Perf-triangulation rollout

Status: Phases 0-2 + Phase 5 shipped; Phase 3 open (parse-insert + ast-cache plan PRs); Phase 4 closed (deferrals in roadmap.md). (via PRs #95 audit docs · #96 Tier 1-5 + Tier 5.1 · #99 CI-runner baseline · #100 hard gate · #101 docs refresh · #102 audit closure · #103 Phase 2). Hard gate superseded by #137 — perf baseline is local + weekly scheduled only (see benchmark.md § Perf baseline). Surviving deferrals (Tier 5.2 / 5.4 / 5.6 / 5.7 / 6.1 / 6.2) lifted to roadmap.md. Phase 3 open; Phase 4 closed (deferrals lifted to roadmap).

Provenance: Synthesis + execution of 5 independent perf/architecture audits authored 2026-05-17 by Codex 5.3, Kimi K2.5, Claude Opus 4.7, Composer, and GPT-5.5. All five obeyed the same constraint set: no behavior change, no schema slimming, no FTS5 default flip (per roadmap.md Moat B + README.md Rule 6). Per-model audit text was consolidated into this doc on 2026-05-18; full original text recoverable via git show cc28bce -- docs/audits/2026-05-17-performance-architecture-audit-*.md.

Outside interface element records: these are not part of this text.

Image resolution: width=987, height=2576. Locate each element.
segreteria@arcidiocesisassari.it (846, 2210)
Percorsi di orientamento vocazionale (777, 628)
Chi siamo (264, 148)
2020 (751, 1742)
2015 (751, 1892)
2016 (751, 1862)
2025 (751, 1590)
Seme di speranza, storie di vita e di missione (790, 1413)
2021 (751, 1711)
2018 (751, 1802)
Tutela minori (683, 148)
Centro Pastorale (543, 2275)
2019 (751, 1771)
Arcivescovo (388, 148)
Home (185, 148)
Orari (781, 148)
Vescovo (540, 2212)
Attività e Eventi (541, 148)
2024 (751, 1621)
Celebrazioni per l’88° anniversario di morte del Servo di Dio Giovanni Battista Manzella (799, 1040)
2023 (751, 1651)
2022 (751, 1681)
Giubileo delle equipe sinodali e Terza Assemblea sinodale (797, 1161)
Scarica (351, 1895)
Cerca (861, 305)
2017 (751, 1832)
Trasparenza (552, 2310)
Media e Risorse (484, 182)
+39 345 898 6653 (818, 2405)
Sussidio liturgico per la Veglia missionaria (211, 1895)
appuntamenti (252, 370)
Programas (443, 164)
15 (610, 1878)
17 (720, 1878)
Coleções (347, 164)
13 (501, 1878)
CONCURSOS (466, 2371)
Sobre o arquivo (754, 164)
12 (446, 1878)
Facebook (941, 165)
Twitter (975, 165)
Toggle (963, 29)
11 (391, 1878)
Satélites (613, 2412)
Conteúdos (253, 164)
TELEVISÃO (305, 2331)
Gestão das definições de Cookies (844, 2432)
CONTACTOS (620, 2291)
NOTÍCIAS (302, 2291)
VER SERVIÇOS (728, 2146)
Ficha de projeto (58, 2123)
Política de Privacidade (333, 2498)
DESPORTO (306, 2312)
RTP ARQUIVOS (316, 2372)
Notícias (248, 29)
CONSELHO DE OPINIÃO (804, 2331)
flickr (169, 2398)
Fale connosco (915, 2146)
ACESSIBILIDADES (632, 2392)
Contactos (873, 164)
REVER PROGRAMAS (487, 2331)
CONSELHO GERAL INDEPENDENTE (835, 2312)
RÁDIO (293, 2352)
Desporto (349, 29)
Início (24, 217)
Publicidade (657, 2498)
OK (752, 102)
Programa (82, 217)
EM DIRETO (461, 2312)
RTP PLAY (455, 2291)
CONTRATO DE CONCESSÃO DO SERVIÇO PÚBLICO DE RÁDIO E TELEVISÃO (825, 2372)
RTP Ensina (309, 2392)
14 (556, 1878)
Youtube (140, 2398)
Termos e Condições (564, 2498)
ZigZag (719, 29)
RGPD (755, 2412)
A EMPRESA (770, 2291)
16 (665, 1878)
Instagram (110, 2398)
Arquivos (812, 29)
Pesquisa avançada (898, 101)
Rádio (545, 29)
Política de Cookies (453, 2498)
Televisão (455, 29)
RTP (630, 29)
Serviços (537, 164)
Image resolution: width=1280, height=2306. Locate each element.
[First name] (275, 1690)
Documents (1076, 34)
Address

Sources (provenance — verified)

Audit	Authoring model	Depth signal
Codex	Codex 5.3	Full file-coverage accounting (390 text-read, 22 symlinks); CI surfaces included
Kimi	Kimi K2.5	Architecture overview heavy; verified all PRAGMA values + worker formula in source
Claude	Claude Opus 4.7	Two `--full --performance` runs measured; standalone `tinyglobby` micro-bench; deepest source coverage (33 src files cited)
Composer	Composer	Section-aware doc reads; deliberate non-duplication baseline for Claude's audit
GPT-5.5	GPT-5.5	Single `--full --performance` run + full `benchmark.ts` table; surfaced live SQLite-lock warning during audit

What shipped

Live inventory: benchmark.md § Perf baseline + scripts/check-perf-baseline.ts. Key milestones: Tier 1.1 instrumentation (bindings_ms / module_cycles_ms / re_export_chains_ms), Tier 2.1 glob ignore, Tier 3.2 query_only=1 parity, Tier 5.1 PRAGMA-window bindings win (not Map hoist — see § Decisions of record), Phase 2 PRAGMA journal_mode=OFF bulk window (#103). Hard gate demoted to weekly scheduled (#137).

Consensus matrix (5 audits): archived — git show cc28bce -- docs/audits/2026-05-17-performance-architecture-audit-*.md. Surviving deferrals: roadmap.md § Perf-triangulation deferrals.

Decisions of record

Tier 5.1 — predicted Map.get hoist was wrong; PRAGMA-window extension shipped instead

The audit's predicted optimisation (per-file Map.get hoist saving the ~38ms it estimated from ~1.26M skipped lookups × ~30ns each) was wrong — tested both ORDER BY file_path, id SQL and JS-side Map<file, Ref[]> grouping variants on this repo (340 files) and a 2.1k-file external corpus; both showed 0 to slight regression. V8 already optimises hot Map.get; JS-side grouping overhead exceeded any savings.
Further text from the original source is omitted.